Goal: Copy out word for word everything in the listing below, from the line containing "Screen dimensions: 1197x548" down through the end of the listing, and omit the pictures from your copy.

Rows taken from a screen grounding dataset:
'''
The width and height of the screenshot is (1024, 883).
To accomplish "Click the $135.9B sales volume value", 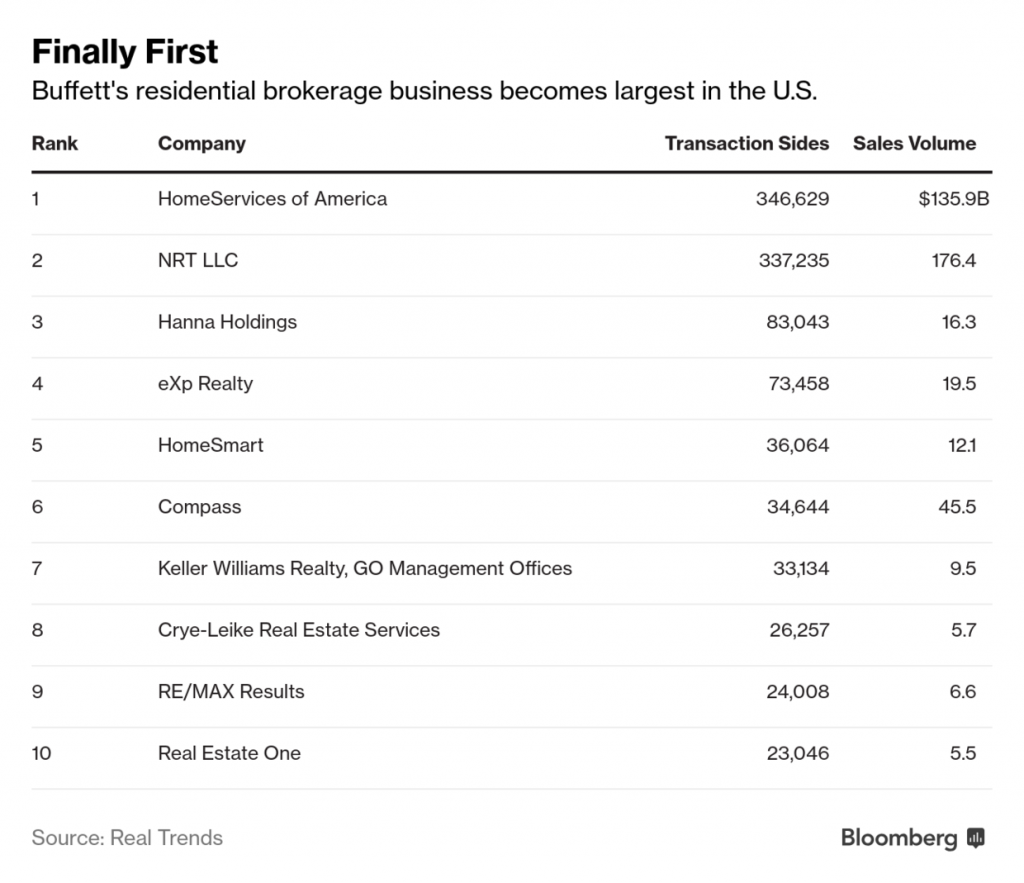I will [x=953, y=199].
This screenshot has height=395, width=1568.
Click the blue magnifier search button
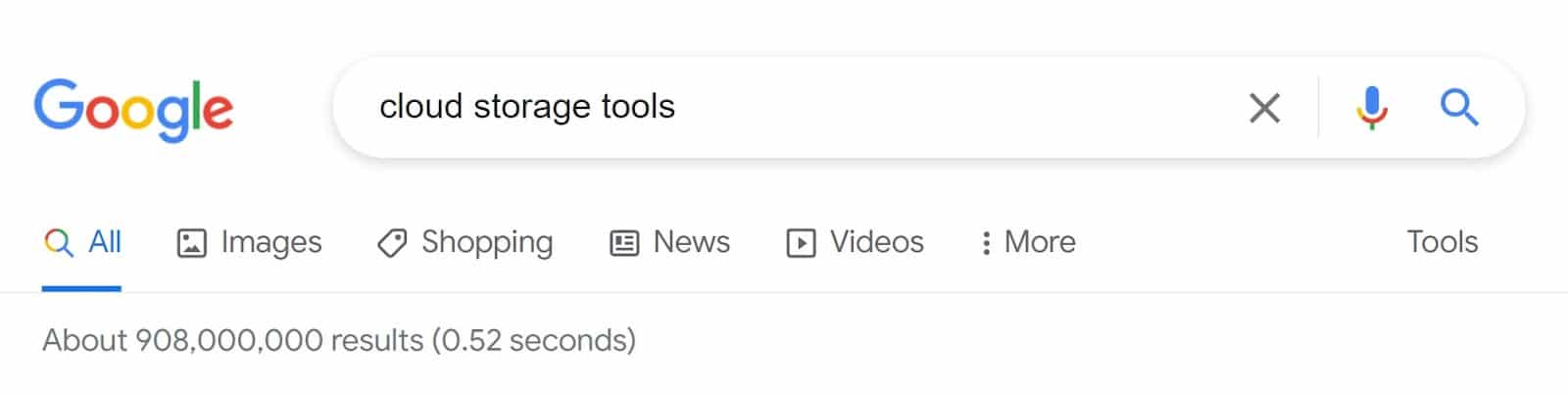click(x=1458, y=108)
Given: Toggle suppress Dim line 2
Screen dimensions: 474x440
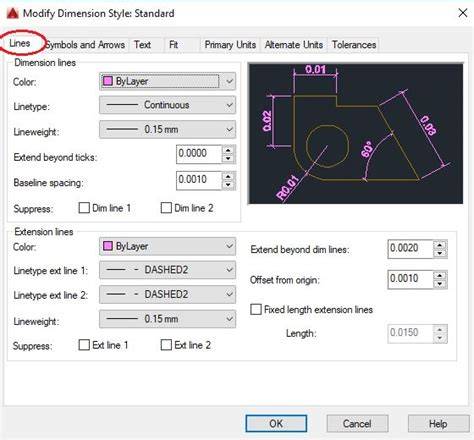Looking at the screenshot, I should tap(166, 208).
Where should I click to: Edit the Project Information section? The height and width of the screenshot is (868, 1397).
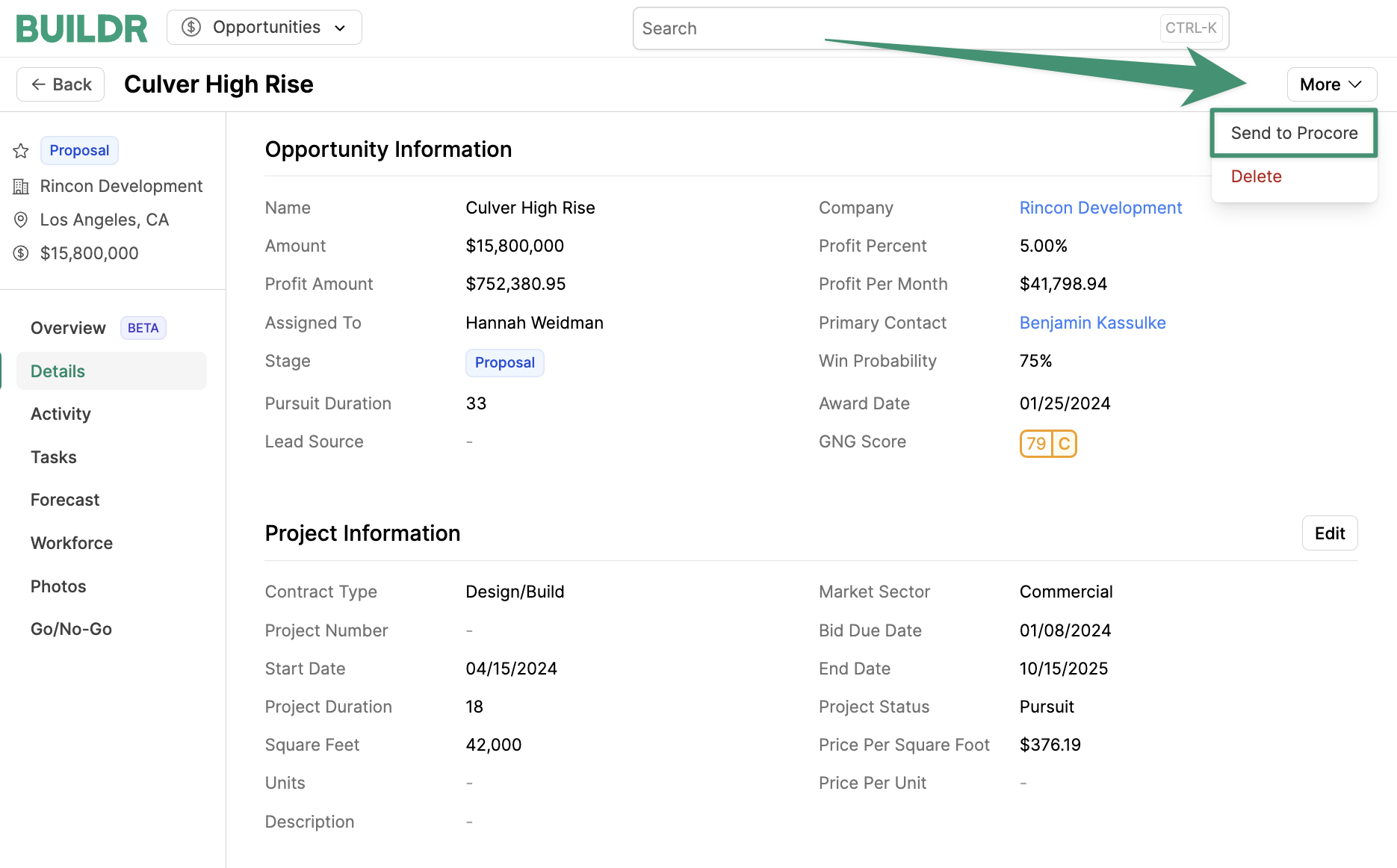(x=1329, y=533)
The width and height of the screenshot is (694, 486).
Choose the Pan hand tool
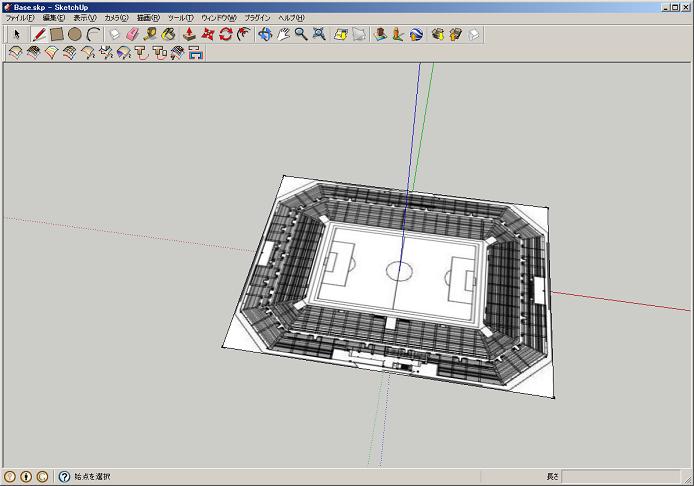(283, 34)
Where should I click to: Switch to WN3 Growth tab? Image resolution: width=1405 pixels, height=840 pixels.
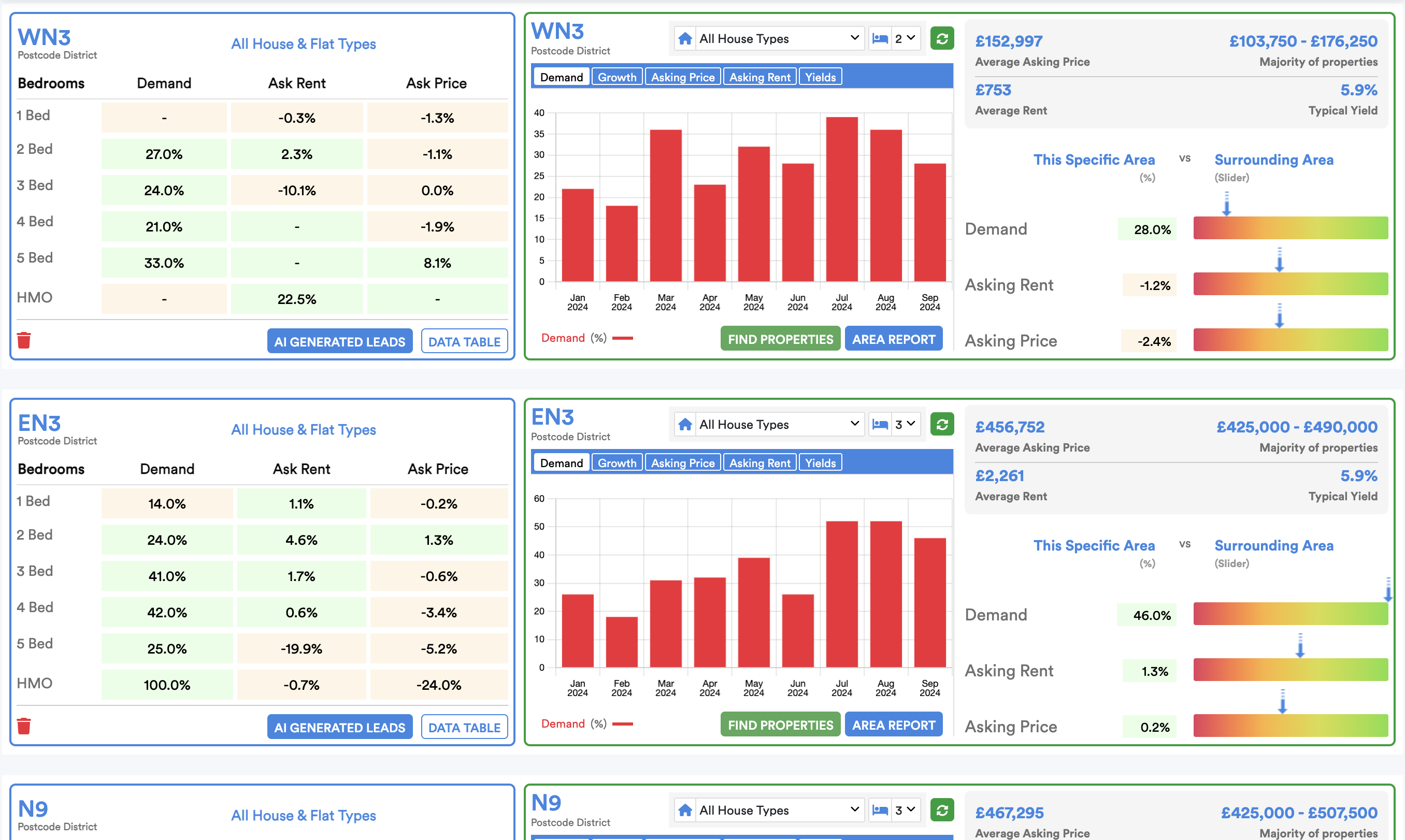click(617, 77)
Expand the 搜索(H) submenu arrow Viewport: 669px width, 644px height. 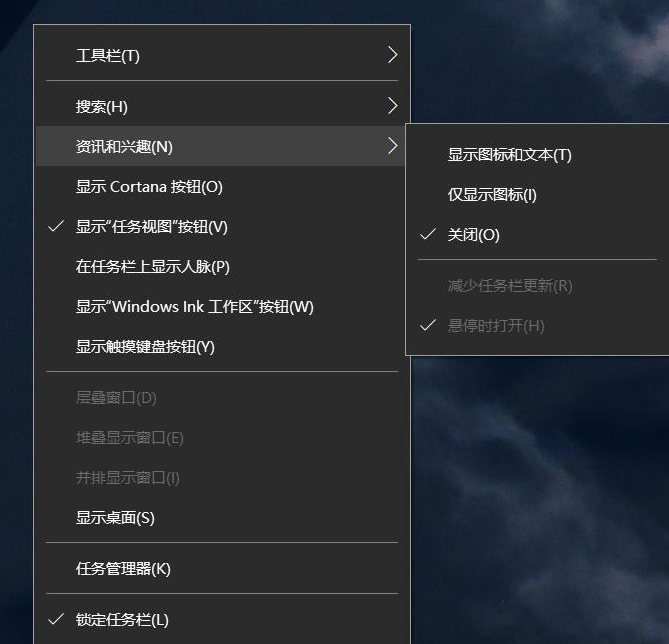click(x=392, y=106)
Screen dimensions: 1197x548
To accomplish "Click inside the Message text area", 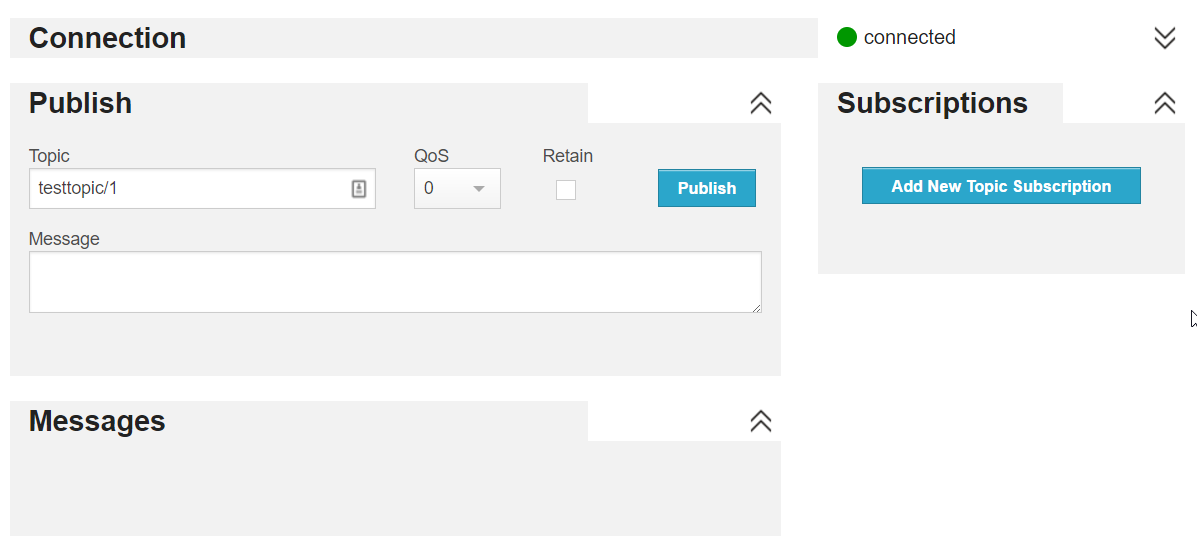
'''
Output:
Screen dimensions: 1197x548
To accomplish "Click inside the Message text area", 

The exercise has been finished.